Der deutsche Altkanzler Helmut Kohl hat für «mehr europäischen Gemeinsinn und Gemeinschaftsgeist» geworben. Es sei dabei vor allem die Politik gefordert, sagte der CDU-Politiker am Montag bei der Vorstellung seines neuen Buchs zur Zukunft Europas in Frankfurt am Main.
Er habe nie aufgehört, an Europa zu glauben, sagte Kohl bei der gemeinsamen Präsentation seines Buches «Aus Sorge um Europa» mit dem neuen EU-Kommissionspräsidenten Jean-Claude Juncker. «Unsere Zukunft heisst Europa», mahnte der CDU-Politiker.
┄┄┄┄┄┄┄┄┄┄┄┄┄┄┄┄┄┄┄┄
Liste der Aufgaben:
- A) Gib aus dem Text über Helmut Kohls Europabuch die Passage wörtlich wieder, die mit „Der deutsche Altkanzler“ beginnt und bis einschließlich „Frankfurt am Main.“ reicht.
- B) In welcher Stadt stellte Kohl laut dem Text über Helmut Kohls Europabuch sein neues Buch vor?
┄┄┄┄┄┄┄┄┄┄┄┄┄┄┄┄┄┄┄┄
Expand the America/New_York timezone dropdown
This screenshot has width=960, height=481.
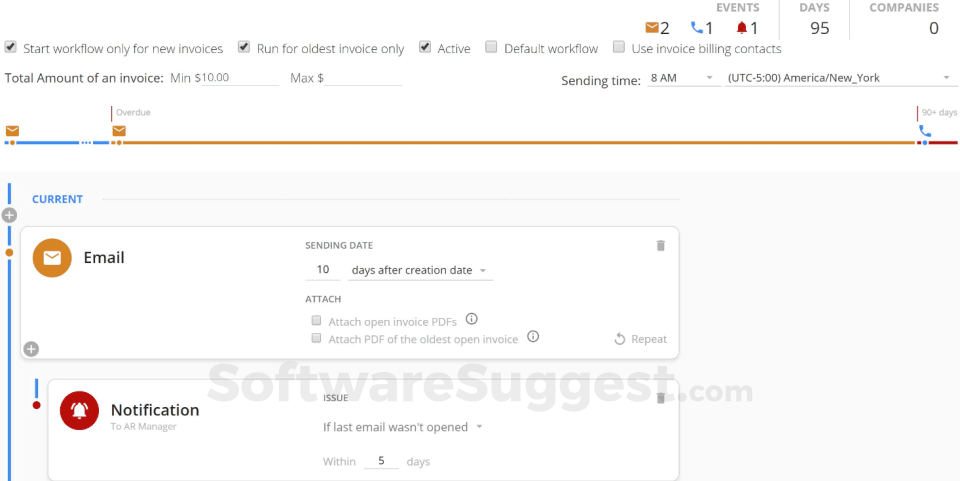point(838,78)
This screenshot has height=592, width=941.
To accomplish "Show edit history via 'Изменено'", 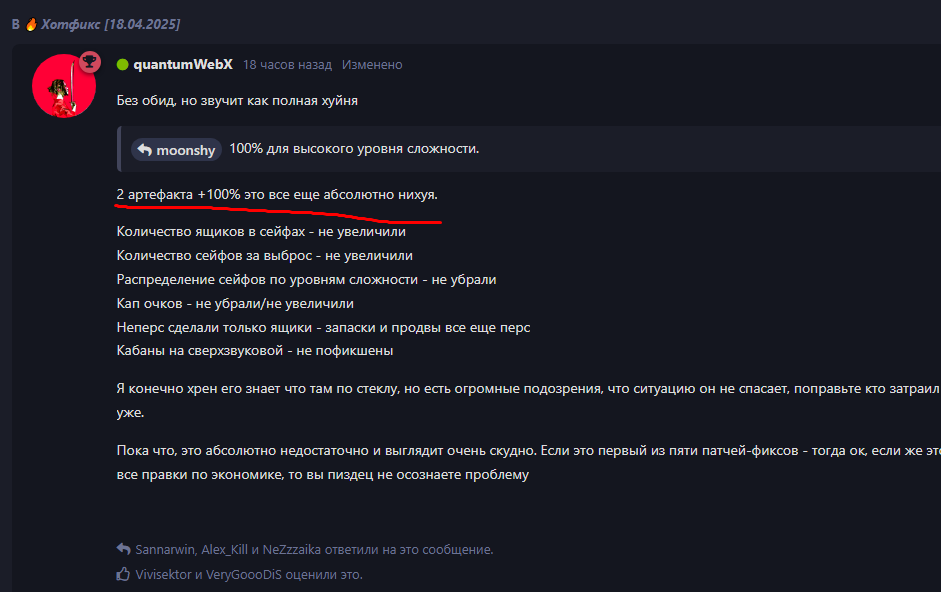I will tap(372, 65).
┄┄┄┄┄┄┄┄┄┄┄┄┄┄┄┄┄┄┄┄
Nummerierte Antworten:
- A)
Der deutsche Altkanzler Helmut Kohl hat für «mehr europäischen Gemeinsinn und Gemeinschaftsgeist» geworben. Es sei dabei vor allem die Politik gefordert, sagte der CDU-Politiker am Montag bei der Vorstellung seines neuen Buchs zur Zukunft Europas in Frankfurt am Main.

- B) In Frankfurt am Main.